**EXERCISE PROMPT:** Write out, without any change, the lines in the material below that run from the line with "At what coordinates should I click to accomplish: Select the €" through the line with "Smart LED TV", both included.

**MATERIAL TO PROCESS:**

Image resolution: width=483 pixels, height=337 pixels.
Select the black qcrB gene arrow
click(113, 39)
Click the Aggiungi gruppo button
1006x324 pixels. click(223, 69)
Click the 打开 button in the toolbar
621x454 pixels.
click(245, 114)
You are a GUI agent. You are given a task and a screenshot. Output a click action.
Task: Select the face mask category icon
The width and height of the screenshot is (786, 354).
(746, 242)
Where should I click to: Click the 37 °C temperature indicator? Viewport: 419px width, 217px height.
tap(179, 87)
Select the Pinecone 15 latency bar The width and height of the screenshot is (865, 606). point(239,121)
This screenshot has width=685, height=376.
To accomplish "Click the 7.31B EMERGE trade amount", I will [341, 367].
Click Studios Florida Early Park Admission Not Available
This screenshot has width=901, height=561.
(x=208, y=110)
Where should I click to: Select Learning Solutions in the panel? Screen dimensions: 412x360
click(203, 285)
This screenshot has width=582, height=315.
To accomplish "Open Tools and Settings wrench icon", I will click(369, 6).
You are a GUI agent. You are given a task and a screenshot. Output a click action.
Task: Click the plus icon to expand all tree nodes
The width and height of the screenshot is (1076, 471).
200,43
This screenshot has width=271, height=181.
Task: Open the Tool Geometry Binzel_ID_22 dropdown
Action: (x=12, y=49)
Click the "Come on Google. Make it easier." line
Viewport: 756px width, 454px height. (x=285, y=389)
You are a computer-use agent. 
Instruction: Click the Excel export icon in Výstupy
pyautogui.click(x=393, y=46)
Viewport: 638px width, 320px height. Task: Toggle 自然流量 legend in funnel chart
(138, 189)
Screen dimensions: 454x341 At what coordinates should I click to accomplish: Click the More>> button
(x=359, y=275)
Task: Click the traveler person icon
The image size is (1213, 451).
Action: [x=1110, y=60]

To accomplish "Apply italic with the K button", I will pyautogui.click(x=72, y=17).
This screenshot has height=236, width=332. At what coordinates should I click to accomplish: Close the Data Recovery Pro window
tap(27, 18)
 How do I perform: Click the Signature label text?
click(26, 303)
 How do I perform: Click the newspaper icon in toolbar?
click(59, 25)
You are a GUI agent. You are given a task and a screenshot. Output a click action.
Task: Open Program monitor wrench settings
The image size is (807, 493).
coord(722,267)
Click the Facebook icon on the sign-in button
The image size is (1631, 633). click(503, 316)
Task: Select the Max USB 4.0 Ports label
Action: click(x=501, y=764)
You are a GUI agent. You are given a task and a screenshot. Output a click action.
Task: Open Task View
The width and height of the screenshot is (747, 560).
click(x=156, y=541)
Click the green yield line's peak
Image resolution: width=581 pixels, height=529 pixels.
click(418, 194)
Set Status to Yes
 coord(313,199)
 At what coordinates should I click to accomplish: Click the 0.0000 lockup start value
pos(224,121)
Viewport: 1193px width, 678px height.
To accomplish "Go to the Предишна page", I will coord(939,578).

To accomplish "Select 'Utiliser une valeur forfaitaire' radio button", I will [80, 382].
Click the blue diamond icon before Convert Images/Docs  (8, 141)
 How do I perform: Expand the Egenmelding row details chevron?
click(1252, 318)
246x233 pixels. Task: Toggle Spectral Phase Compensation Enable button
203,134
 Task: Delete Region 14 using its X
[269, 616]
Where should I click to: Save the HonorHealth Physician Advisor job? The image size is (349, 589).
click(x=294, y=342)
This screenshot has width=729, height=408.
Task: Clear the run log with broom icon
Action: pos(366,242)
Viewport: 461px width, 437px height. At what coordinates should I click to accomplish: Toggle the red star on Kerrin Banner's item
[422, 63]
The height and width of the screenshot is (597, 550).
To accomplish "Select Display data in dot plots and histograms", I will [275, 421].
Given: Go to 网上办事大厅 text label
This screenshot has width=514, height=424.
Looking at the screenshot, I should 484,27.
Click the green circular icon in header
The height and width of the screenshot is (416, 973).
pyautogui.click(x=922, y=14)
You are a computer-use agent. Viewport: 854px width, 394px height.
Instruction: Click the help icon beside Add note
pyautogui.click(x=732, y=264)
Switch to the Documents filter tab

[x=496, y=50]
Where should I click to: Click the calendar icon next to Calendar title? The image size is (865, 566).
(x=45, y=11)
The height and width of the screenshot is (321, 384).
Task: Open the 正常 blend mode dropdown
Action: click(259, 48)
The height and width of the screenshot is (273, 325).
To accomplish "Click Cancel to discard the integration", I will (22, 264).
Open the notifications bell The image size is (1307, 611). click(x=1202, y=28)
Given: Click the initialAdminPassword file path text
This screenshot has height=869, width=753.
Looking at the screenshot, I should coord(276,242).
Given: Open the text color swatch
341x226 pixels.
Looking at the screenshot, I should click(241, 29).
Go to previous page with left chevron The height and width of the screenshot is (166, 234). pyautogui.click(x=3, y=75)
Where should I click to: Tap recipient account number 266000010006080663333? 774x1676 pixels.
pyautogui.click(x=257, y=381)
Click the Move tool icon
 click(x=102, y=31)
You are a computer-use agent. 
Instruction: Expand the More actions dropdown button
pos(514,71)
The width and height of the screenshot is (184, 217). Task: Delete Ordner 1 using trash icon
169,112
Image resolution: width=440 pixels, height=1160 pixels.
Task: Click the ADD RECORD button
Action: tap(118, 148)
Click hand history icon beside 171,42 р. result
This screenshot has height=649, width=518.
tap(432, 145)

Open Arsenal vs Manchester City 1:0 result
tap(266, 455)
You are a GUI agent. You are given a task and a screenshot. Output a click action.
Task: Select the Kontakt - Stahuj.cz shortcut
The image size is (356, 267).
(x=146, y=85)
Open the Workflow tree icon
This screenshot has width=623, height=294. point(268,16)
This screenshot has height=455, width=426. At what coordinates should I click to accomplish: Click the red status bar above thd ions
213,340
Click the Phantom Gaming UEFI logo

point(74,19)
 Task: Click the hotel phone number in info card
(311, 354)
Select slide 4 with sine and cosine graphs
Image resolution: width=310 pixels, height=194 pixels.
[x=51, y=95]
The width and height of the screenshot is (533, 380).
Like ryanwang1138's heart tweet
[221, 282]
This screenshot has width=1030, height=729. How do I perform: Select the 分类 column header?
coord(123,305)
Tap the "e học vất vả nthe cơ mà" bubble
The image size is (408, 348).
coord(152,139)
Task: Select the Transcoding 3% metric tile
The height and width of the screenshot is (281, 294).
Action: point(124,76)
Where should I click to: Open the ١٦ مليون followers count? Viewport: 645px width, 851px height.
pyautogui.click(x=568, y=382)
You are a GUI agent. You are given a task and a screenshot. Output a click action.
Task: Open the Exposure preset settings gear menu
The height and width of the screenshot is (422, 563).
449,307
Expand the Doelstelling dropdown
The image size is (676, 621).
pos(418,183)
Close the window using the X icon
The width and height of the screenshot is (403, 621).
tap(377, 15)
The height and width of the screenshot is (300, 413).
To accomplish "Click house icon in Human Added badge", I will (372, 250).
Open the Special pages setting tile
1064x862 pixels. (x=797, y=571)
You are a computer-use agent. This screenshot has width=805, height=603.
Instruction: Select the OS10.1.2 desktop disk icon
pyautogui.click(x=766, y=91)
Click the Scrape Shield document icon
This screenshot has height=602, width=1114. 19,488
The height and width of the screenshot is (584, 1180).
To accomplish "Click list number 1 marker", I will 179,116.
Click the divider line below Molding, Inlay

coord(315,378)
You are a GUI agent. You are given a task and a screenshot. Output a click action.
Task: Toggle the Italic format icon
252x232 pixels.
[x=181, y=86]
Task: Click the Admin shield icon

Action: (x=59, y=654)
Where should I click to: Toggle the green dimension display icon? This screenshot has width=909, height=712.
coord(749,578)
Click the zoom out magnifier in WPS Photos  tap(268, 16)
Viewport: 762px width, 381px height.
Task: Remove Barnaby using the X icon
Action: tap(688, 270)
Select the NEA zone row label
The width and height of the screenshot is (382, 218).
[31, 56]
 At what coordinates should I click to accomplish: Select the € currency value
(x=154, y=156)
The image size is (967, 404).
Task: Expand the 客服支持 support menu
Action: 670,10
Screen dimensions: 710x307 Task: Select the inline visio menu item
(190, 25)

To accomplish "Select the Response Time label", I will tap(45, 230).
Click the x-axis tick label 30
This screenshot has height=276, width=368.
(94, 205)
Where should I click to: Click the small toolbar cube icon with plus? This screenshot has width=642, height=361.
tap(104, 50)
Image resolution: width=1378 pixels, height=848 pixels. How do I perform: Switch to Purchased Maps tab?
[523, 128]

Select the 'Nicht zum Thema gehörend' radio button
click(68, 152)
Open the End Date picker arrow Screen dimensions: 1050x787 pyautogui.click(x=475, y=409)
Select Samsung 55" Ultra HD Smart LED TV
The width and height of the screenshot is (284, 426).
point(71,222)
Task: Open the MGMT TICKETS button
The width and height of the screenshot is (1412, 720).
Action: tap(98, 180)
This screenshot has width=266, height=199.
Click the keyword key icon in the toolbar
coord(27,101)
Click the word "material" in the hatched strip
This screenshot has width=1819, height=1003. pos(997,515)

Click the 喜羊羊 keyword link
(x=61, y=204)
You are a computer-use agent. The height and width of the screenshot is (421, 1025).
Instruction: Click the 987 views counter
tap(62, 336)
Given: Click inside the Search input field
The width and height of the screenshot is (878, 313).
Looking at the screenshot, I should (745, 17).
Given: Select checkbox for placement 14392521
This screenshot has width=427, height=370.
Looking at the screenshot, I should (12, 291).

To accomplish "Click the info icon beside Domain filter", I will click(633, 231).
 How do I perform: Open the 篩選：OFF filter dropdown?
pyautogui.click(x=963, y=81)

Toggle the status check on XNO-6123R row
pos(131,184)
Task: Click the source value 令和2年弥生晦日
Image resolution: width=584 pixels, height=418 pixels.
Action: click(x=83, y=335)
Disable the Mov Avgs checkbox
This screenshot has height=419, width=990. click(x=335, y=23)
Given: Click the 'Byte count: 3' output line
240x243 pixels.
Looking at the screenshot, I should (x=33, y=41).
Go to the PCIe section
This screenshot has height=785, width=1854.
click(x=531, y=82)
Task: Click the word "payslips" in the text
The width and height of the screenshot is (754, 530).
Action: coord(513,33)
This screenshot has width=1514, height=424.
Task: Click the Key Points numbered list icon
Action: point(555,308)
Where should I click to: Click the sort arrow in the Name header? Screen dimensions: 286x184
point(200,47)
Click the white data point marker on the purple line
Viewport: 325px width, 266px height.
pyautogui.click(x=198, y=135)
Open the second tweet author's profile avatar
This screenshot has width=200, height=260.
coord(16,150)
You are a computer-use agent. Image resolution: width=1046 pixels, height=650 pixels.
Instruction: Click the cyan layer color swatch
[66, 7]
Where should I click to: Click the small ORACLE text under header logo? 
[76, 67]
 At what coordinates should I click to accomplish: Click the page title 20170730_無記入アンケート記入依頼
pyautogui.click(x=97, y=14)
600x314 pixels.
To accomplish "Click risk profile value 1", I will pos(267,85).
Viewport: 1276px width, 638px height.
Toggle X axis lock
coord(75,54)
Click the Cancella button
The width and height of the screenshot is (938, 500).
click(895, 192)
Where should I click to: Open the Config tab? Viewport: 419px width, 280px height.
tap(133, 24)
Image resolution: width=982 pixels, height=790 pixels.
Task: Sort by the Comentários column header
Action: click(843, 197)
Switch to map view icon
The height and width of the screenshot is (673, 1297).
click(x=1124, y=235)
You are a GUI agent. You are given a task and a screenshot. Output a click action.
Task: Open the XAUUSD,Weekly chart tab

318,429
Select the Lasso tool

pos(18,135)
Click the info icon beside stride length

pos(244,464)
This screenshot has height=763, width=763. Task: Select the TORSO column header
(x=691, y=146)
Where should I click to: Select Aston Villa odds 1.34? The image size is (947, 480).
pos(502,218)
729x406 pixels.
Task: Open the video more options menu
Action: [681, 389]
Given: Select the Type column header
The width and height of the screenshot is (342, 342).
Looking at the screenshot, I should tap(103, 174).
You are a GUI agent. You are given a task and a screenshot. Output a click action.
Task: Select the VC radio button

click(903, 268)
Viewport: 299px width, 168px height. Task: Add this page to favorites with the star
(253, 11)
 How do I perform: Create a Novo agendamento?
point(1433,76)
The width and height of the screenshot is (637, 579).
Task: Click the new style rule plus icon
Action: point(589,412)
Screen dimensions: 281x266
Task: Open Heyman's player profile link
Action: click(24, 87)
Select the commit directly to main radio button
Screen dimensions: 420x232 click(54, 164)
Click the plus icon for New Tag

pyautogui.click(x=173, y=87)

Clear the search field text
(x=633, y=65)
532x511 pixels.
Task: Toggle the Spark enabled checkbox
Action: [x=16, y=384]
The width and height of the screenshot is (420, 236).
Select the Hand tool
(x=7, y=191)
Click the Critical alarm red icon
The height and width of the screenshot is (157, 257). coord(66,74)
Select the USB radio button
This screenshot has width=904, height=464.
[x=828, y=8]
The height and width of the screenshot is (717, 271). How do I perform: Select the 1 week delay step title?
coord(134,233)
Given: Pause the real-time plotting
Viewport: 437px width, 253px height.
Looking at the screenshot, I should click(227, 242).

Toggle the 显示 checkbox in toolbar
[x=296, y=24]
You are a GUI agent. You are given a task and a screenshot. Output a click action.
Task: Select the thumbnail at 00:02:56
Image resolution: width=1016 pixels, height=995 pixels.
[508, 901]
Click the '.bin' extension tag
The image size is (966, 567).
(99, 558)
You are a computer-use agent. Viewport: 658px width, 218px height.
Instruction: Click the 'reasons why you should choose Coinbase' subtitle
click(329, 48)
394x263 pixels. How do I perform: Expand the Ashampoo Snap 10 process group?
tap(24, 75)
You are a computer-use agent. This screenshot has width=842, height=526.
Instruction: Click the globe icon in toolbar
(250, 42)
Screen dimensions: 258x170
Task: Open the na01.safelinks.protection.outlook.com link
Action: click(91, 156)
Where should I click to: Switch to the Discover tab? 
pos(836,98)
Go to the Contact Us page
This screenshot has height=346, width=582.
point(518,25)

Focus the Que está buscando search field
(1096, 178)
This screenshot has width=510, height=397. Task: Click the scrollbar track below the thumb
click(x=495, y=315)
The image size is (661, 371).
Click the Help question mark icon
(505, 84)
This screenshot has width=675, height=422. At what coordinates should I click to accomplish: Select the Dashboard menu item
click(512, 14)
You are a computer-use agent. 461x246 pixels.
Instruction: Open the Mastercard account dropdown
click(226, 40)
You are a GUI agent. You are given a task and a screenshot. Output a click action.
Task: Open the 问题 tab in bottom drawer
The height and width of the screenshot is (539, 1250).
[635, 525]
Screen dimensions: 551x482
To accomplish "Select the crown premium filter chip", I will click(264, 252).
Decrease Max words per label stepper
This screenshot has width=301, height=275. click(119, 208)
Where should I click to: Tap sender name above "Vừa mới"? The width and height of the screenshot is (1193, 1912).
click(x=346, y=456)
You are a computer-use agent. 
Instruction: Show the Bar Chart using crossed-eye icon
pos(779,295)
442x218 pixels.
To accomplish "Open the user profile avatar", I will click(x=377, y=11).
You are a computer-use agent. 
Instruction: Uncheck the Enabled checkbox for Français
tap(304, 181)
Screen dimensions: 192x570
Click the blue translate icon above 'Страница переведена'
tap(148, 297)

**TASK ANSWER:**
 At what coordinates should I click to accomplish: Select the € currency value
(x=154, y=156)
The image size is (967, 404).
Task: Expand the 客服支持 support menu
Action: 670,10
Screen dimensions: 710x307 Task: Select the inline visio menu item
(190, 25)

To accomplish "Select the Response Time label", I will tap(45, 230).
Click the x-axis tick label 30
This screenshot has height=276, width=368.
(94, 205)
Where should I click to: Click the small toolbar cube icon with plus? This screenshot has width=642, height=361.
tap(104, 50)
Image resolution: width=1378 pixels, height=848 pixels. How do I perform: Switch to Purchased Maps tab?
[523, 128]

Select the 'Nicht zum Thema gehörend' radio button
click(68, 152)
Open the End Date picker arrow Screen dimensions: 1050x787 pyautogui.click(x=475, y=409)
Select Samsung 55" Ultra HD Smart LED TV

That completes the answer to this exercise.